►

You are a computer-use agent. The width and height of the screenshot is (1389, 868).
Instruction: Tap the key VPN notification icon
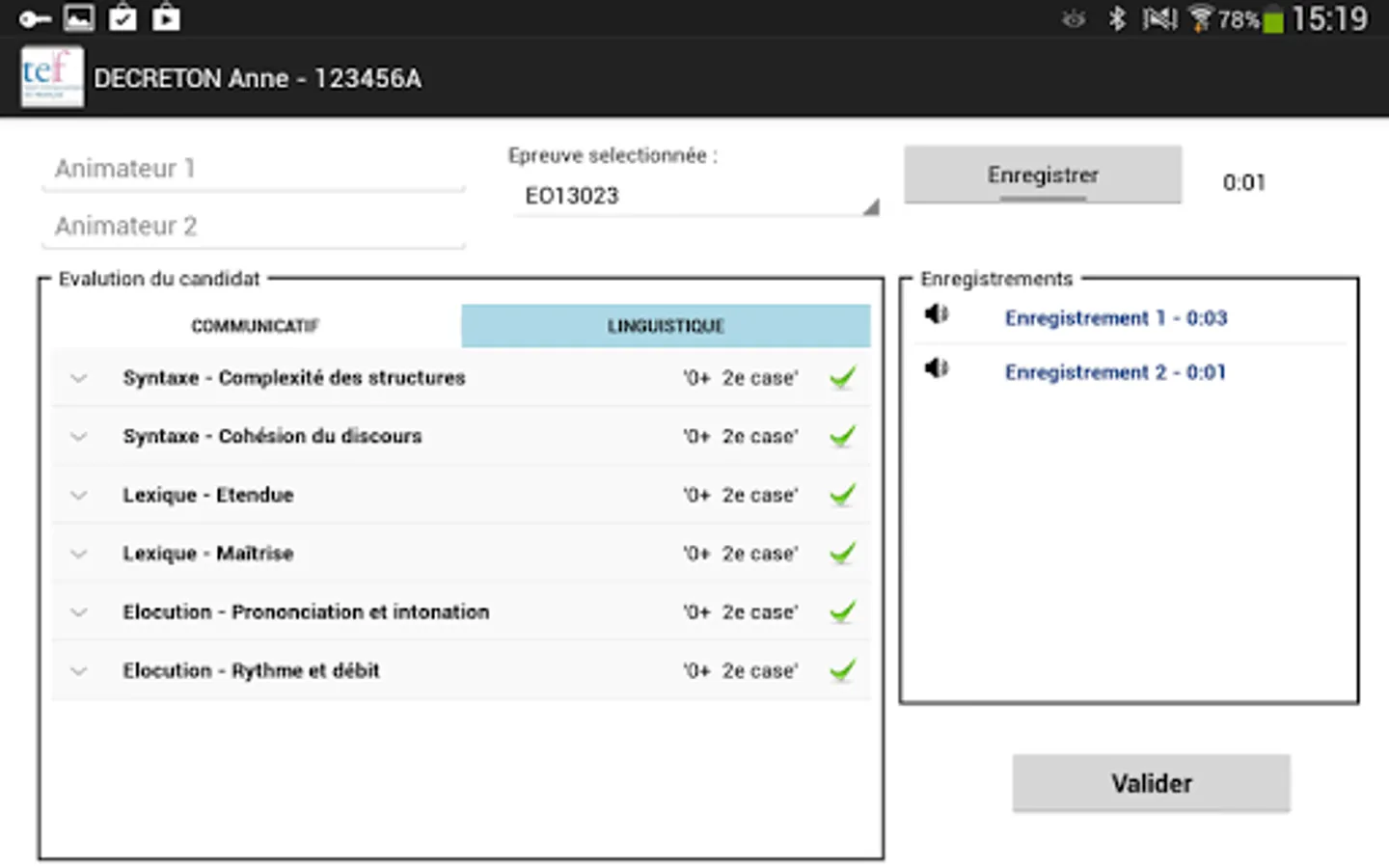click(35, 18)
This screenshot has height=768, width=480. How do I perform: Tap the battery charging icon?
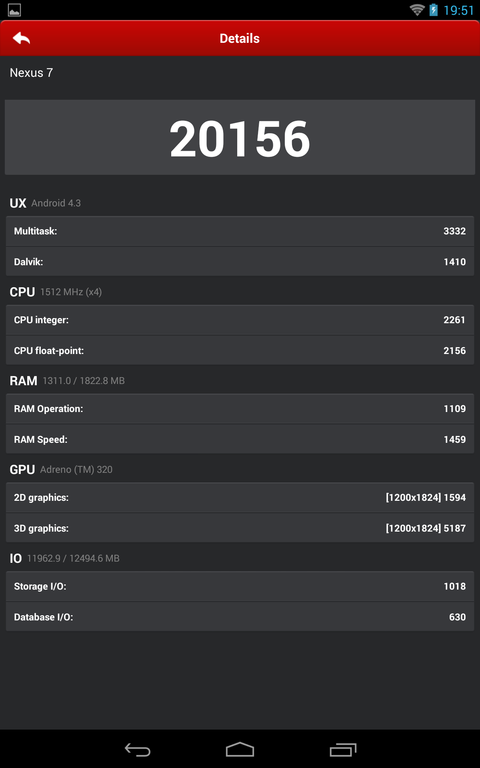(433, 10)
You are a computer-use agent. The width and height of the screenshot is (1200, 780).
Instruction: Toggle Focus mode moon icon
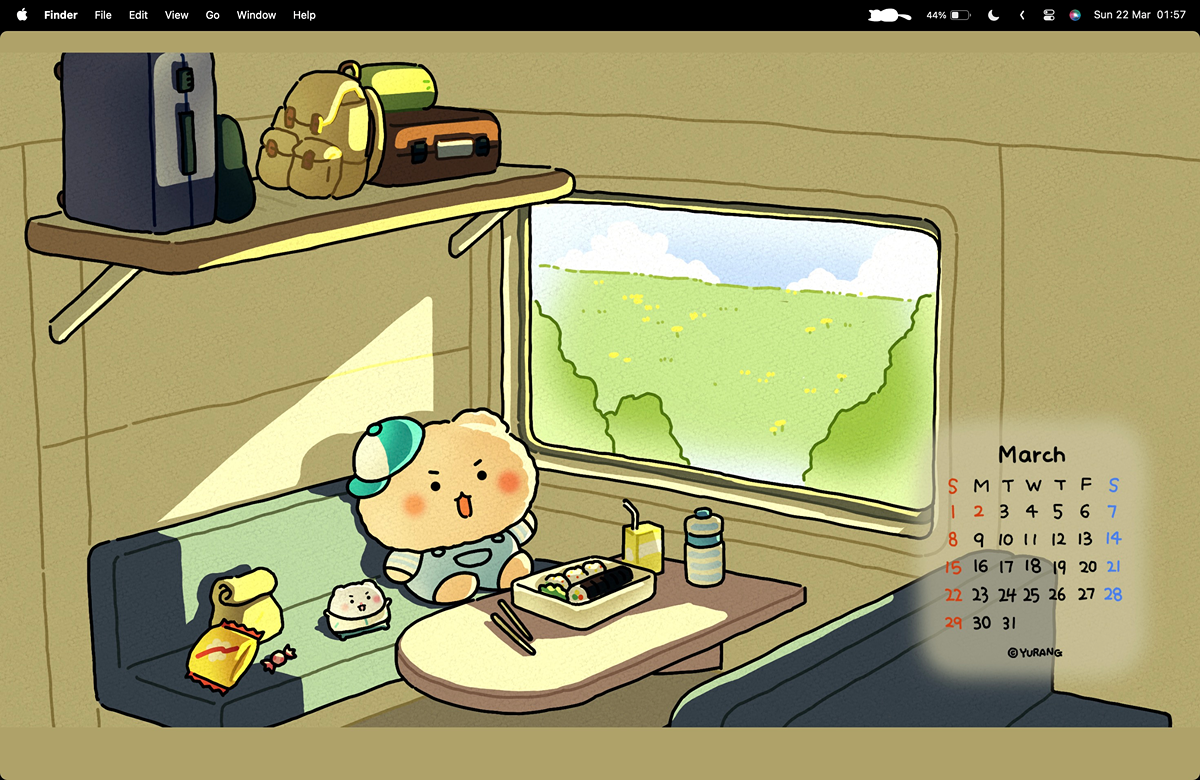point(993,15)
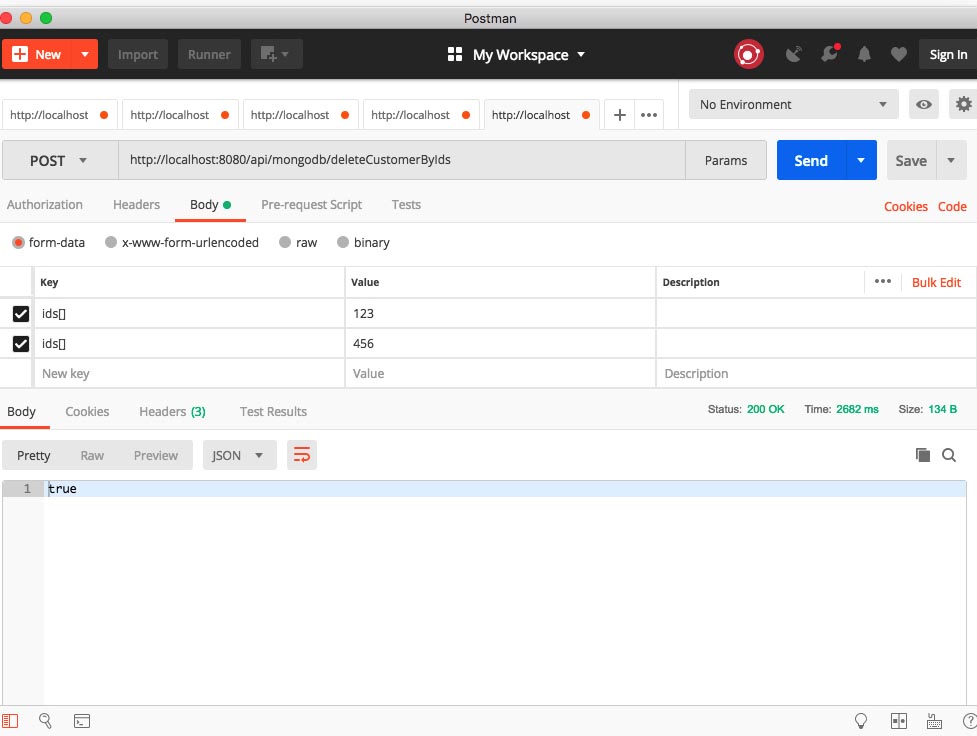977x736 pixels.
Task: Select x-www-form-urlencoded body type
Action: coord(182,243)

◄

Task description: Which lines run from the one containing "This screenshot has" to the end of the entries above? Write them out exactly, leaving out every picture.

Exercise answer:
This screenshot has height=768, width=480. How do I perform: Tap the battery charging icon?
(433, 10)
You are a computer-use agent. The width and height of the screenshot is (1200, 780).
Instruction: Toggle Focus mode moon icon
point(993,15)
977x736 pixels.
Task: Select x-www-form-urlencoded body type
Action: coord(182,243)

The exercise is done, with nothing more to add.